** Extracted records follows **

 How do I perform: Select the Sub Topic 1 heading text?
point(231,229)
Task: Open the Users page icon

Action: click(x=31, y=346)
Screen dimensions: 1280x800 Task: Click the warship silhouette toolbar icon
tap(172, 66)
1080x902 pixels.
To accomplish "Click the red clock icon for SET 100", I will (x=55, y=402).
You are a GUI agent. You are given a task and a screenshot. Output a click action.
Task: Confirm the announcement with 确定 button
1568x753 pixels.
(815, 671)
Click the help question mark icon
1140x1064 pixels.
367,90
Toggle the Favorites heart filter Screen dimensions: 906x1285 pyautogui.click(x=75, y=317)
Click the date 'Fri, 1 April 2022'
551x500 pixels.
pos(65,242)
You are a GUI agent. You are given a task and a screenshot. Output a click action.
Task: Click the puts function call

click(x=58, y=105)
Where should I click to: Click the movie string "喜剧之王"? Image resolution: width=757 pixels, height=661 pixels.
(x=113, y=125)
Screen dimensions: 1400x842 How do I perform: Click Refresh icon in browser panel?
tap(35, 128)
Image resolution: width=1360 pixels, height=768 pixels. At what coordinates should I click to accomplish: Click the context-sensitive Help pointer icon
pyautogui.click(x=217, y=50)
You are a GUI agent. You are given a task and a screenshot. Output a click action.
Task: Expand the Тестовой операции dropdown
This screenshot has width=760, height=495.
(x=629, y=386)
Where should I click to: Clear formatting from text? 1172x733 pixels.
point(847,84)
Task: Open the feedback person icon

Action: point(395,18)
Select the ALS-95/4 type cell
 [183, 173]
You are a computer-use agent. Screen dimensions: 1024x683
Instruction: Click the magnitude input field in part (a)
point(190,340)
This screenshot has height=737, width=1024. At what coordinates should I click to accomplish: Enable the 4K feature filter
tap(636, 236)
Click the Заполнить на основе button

** End of Extracted records **

Whichever lines of the material hold the word "button", find and copy them.

== Exercise solution ==
Task: Confirm the announcement with 确定 button
Click the Заполнить на основе button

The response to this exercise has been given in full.